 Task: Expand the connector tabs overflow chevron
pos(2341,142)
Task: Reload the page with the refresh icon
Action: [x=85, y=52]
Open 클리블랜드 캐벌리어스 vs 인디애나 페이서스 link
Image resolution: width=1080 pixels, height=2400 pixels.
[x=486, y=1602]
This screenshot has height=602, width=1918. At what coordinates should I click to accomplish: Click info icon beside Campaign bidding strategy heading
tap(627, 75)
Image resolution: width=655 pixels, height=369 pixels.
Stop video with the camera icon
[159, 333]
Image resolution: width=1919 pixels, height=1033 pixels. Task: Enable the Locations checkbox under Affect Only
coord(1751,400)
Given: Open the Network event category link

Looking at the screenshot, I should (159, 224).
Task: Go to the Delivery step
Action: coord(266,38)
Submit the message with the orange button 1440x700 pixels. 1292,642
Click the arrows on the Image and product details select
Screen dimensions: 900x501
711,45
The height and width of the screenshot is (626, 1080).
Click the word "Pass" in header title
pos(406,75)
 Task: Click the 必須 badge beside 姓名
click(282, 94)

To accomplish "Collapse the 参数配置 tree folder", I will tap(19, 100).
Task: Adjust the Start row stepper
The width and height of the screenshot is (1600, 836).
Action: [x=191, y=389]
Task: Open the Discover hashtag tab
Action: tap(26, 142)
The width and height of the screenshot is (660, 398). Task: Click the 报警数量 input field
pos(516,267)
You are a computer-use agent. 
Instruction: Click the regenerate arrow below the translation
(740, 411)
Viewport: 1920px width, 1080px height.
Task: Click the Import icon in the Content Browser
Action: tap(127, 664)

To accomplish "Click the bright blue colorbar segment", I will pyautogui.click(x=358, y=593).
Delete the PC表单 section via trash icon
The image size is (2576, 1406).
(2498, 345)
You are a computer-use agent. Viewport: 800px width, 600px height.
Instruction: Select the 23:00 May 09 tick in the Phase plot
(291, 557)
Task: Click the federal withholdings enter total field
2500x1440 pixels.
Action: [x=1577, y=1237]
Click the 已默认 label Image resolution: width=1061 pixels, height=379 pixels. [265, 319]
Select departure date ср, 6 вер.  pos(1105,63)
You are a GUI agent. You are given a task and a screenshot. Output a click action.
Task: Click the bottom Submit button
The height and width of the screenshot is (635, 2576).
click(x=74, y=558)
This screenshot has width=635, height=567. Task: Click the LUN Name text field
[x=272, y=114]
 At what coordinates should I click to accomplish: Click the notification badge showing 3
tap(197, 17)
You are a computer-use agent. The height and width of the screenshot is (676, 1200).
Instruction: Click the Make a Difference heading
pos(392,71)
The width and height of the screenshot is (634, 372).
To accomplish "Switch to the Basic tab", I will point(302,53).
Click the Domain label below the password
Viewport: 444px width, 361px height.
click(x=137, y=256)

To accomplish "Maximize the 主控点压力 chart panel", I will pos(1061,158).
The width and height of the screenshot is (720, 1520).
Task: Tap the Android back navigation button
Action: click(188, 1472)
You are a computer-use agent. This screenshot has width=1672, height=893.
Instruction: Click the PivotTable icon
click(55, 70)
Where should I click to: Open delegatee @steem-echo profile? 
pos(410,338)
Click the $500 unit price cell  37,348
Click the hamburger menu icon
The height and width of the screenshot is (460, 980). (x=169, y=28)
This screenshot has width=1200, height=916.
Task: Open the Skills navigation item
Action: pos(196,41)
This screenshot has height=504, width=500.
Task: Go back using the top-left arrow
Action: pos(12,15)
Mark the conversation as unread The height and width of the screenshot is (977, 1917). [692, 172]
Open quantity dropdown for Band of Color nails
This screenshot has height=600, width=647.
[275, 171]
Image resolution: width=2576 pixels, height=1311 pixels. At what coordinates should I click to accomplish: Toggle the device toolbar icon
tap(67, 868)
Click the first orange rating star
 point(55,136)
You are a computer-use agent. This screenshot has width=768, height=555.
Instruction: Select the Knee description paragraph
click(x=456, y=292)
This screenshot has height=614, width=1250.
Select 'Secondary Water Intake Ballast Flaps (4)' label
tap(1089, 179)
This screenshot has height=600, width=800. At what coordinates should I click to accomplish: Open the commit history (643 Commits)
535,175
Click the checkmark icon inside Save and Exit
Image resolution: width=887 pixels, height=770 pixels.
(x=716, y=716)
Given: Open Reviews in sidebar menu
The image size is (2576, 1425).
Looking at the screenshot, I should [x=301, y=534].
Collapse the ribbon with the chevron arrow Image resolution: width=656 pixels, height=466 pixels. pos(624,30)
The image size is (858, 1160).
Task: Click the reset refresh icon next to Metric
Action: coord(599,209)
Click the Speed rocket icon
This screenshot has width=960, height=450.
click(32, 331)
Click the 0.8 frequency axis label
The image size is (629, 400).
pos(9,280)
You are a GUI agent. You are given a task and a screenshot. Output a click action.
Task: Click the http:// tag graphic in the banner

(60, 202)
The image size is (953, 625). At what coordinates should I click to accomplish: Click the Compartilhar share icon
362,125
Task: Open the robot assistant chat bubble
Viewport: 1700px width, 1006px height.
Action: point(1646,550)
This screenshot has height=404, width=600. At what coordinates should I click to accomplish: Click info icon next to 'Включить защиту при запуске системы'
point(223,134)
= = =
Goal ▸ Put all of the data above into a numbered list, leaving out the blank lines.

Complete output ▸
1.  Task: Expand the connector tabs overflow chevron
2. pos(2341,142)
3. Task: Reload the page with the refresh icon
4. Action: [x=85, y=52]
5. Open 클리블랜드 캐벌리어스 vs 인디애나 페이서스 link
6. Image resolution: width=1080 pixels, height=2400 pixels.
7. [x=486, y=1602]
8. This screenshot has height=602, width=1918. At what coordinates should I click to accomplish: Click info icon beside Campaign bidding strategy heading
9. tap(627, 75)
10. Image resolution: width=655 pixels, height=369 pixels.
11. Stop video with the camera icon
12. [159, 333]
13. Image resolution: width=1919 pixels, height=1033 pixels. Task: Enable the Locations checkbox under Affect Only
14. coord(1751,400)
15. Given: Open the Network event category link
16. Looking at the screenshot, I should (159, 224).
17. Task: Go to the Delivery step
18. Action: coord(266,38)
19. Submit the message with the orange button 1440x700 pixels. 1292,642
20. Click the arrows on the Image and product details select
21. Screen dimensions: 900x501
22. 711,45
23. The height and width of the screenshot is (626, 1080).
24. Click the word "Pass" in header title
25. pos(406,75)
26.  Task: Click the 必須 badge beside 姓名
27. click(282, 94)
28. To accomplish "Collapse the 参数配置 tree folder", I will tap(19, 100).
29. Task: Adjust the Start row stepper
30. The width and height of the screenshot is (1600, 836).
31. Action: [x=191, y=389]
32. Task: Open the Discover hashtag tab
33. Action: tap(26, 142)
34. The width and height of the screenshot is (660, 398). Task: Click the 报警数量 input field
35. pos(516,267)
36. You are a computer-use agent. 
37. Instruction: Click the regenerate arrow below the translation
38. (740, 411)
39. Viewport: 1920px width, 1080px height.
40. Task: Click the Import icon in the Content Browser
41. Action: tap(127, 664)
42. To accomplish "Click the bright blue colorbar segment", I will pyautogui.click(x=358, y=593).
43. Delete the PC表单 section via trash icon
44. The image size is (2576, 1406).
45. (2498, 345)
46. You are a computer-use agent. Viewport: 800px width, 600px height.
47. Instruction: Select the 23:00 May 09 tick in the Phase plot
48. (291, 557)
49. Task: Click the federal withholdings enter total field
50. 2500x1440 pixels.
51. Action: [x=1577, y=1237]
52. Click the 已默认 label Image resolution: width=1061 pixels, height=379 pixels. [265, 319]
53. Select departure date ср, 6 вер.  pos(1105,63)
54. You are a GUI agent. You are given a task and a screenshot. Output a click action.
55. Task: Click the bottom Submit button
56. The height and width of the screenshot is (635, 2576).
57. click(x=74, y=558)
58. This screenshot has width=635, height=567. Task: Click the LUN Name text field
59. [x=272, y=114]
60.  At what coordinates should I click to accomplish: Click the notification badge showing 3
61. tap(197, 17)
62. You are a computer-use agent. The height and width of the screenshot is (676, 1200).
63. Instruction: Click the Make a Difference heading
64. pos(392,71)
65. The width and height of the screenshot is (634, 372).
66. To accomplish "Switch to the Basic tab", I will point(302,53).
67. Click the Domain label below the password
68. Viewport: 444px width, 361px height.
69. click(x=137, y=256)
70. To accomplish "Maximize the 主控点压力 chart panel", I will pos(1061,158).
71. The width and height of the screenshot is (720, 1520).
72. Task: Tap the Android back navigation button
73. Action: click(188, 1472)
74. You are a computer-use agent. This screenshot has width=1672, height=893.
75. Instruction: Click the PivotTable icon
76. click(55, 70)
77. Where should I click to: Open delegatee @steem-echo profile? 
78. pos(410,338)
79. Click the $500 unit price cell  37,348
80. Click the hamburger menu icon
81. The height and width of the screenshot is (460, 980). (x=169, y=28)
82. This screenshot has width=1200, height=916.
83. Task: Open the Skills navigation item
84. Action: pos(196,41)
85. This screenshot has height=504, width=500.
86. Task: Go back using the top-left arrow
87. Action: pos(12,15)
88. Mark the conversation as unread The height and width of the screenshot is (977, 1917). [692, 172]
89. Open quantity dropdown for Band of Color nails
90. This screenshot has height=600, width=647.
91. [275, 171]
92. Image resolution: width=2576 pixels, height=1311 pixels. At what coordinates should I click to accomplish: Toggle the device toolbar icon
93. tap(67, 868)
94. Click the first orange rating star
95.  point(55,136)
96. You are a computer-use agent. This screenshot has width=768, height=555.
97. Instruction: Select the Knee description paragraph
98. click(x=456, y=292)
99. This screenshot has height=614, width=1250.
100. Select 'Secondary Water Intake Ballast Flaps (4)' label
101. tap(1089, 179)
102. This screenshot has height=600, width=800. At what coordinates should I click to accomplish: Open the commit history (643 Commits)
103. 535,175
104. Click the checkmark icon inside Save and Exit
105. Image resolution: width=887 pixels, height=770 pixels.
106. (x=716, y=716)
107. Given: Open Reviews in sidebar menu
108. The image size is (2576, 1425).
109. Looking at the screenshot, I should [x=301, y=534].
110. Collapse the ribbon with the chevron arrow Image resolution: width=656 pixels, height=466 pixels. pos(624,30)
111. The image size is (858, 1160).
112. Task: Click the reset refresh icon next to Metric
113. Action: coord(599,209)
114. Click the Speed rocket icon
115. This screenshot has width=960, height=450.
116. click(32, 331)
117. Click the 0.8 frequency axis label
118. The image size is (629, 400).
119. pos(9,280)
120. You are a GUI agent. You are given a task and a screenshot. Output a click action.
121. Task: Click the http:// tag graphic in the banner
122. (60, 202)
123. The image size is (953, 625). At what coordinates should I click to accomplish: Click the Compartilhar share icon
124. 362,125
125. Task: Open the robot assistant chat bubble
126. Viewport: 1700px width, 1006px height.
127. Action: point(1646,550)
128. This screenshot has height=404, width=600. At what coordinates should I click to accomplish: Click info icon next to 'Включить защиту при запуске системы'
129. point(223,134)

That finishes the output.